Required work: Please reproduce the entries exactly, skipping each picture.

Material for this exercise:

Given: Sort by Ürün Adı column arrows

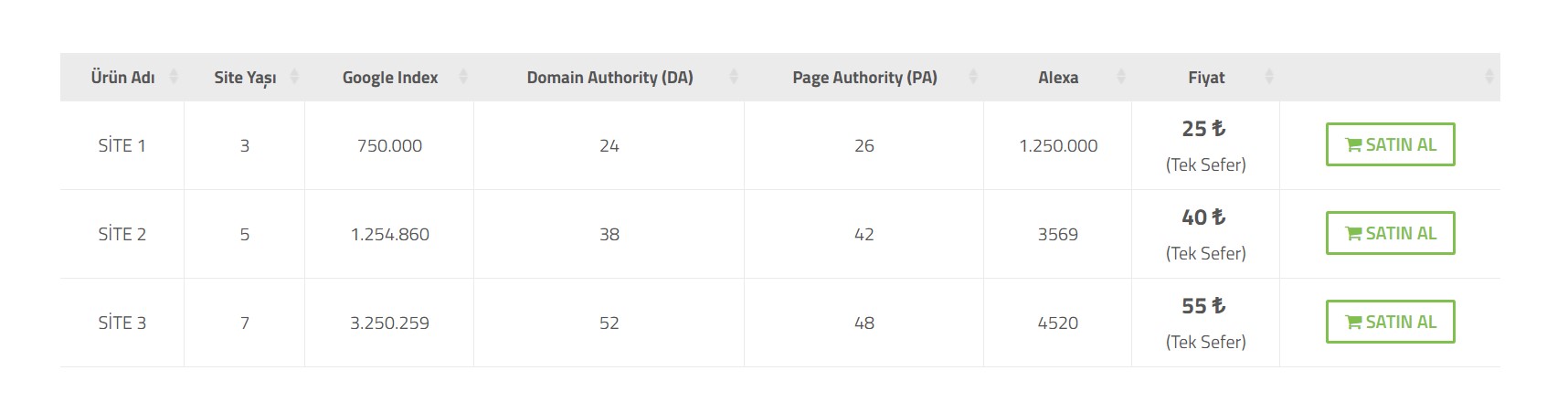Looking at the screenshot, I should (174, 77).
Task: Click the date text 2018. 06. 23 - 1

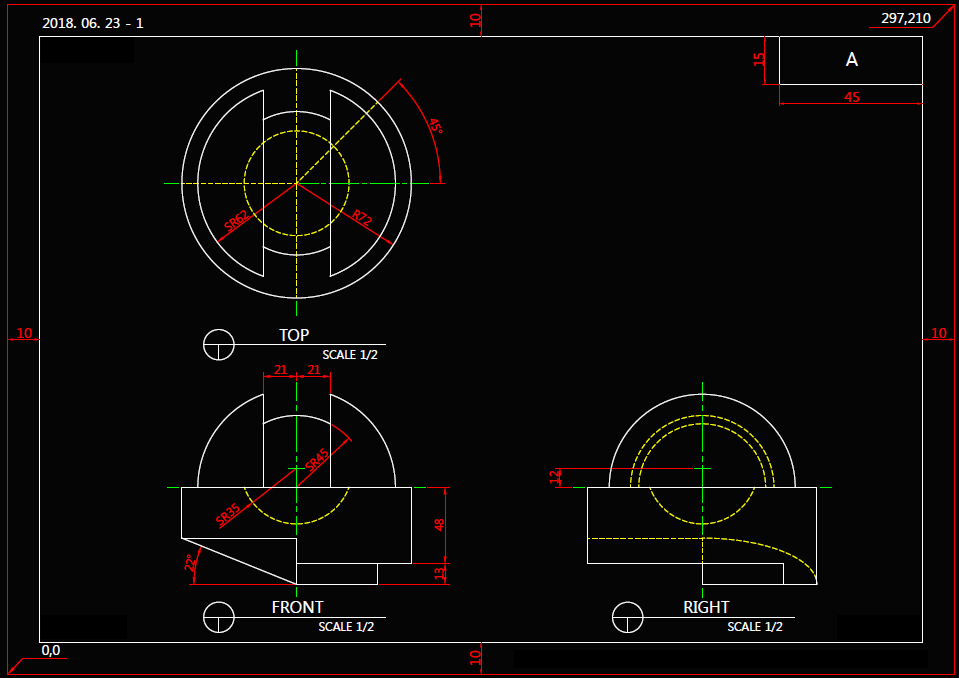Action: [x=93, y=23]
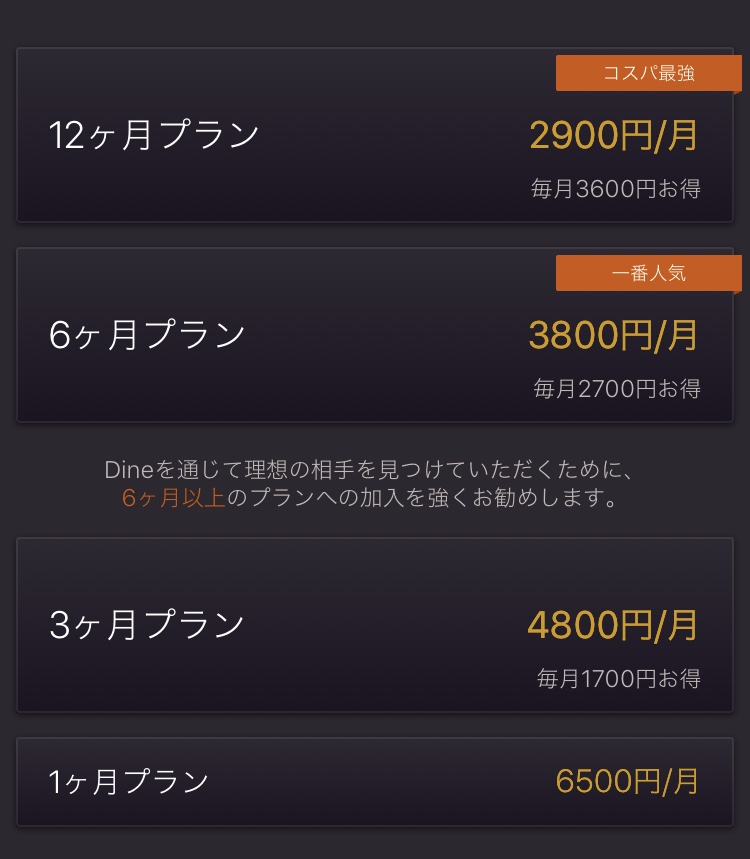Click the 4800円/月 price
Viewport: 750px width, 859px height.
pyautogui.click(x=613, y=625)
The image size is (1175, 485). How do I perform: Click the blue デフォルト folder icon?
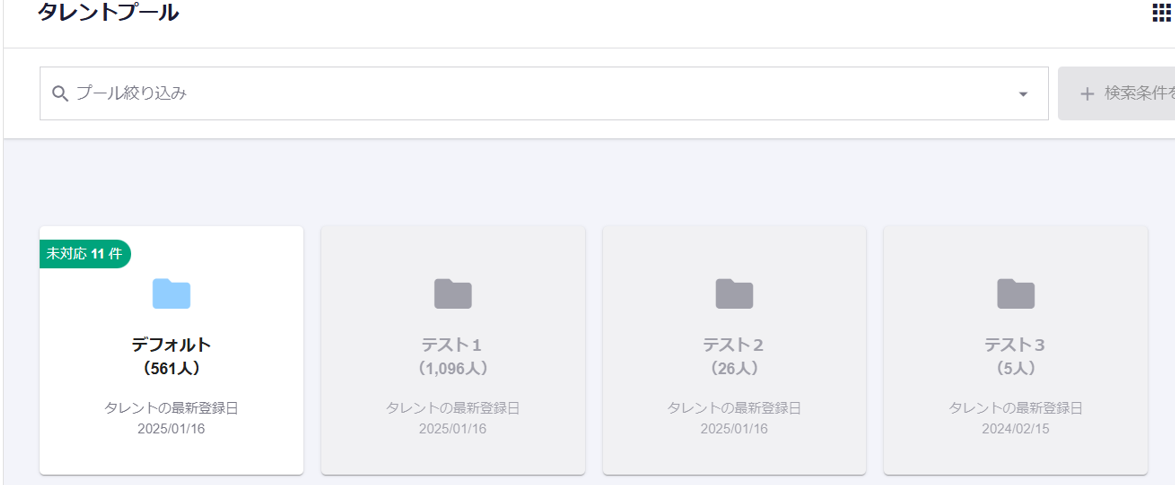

Response:
Given: Sort by Ürün Adı column arrows

Looking at the screenshot, I should (174, 77).
Task: Click the date text 2018. 06. 23 - 1

Action: [x=93, y=23]
Click the 4800円/月 price
Viewport: 750px width, 859px height.
pyautogui.click(x=613, y=625)
The image size is (1175, 485). How do I perform: Click the blue デフォルト folder icon?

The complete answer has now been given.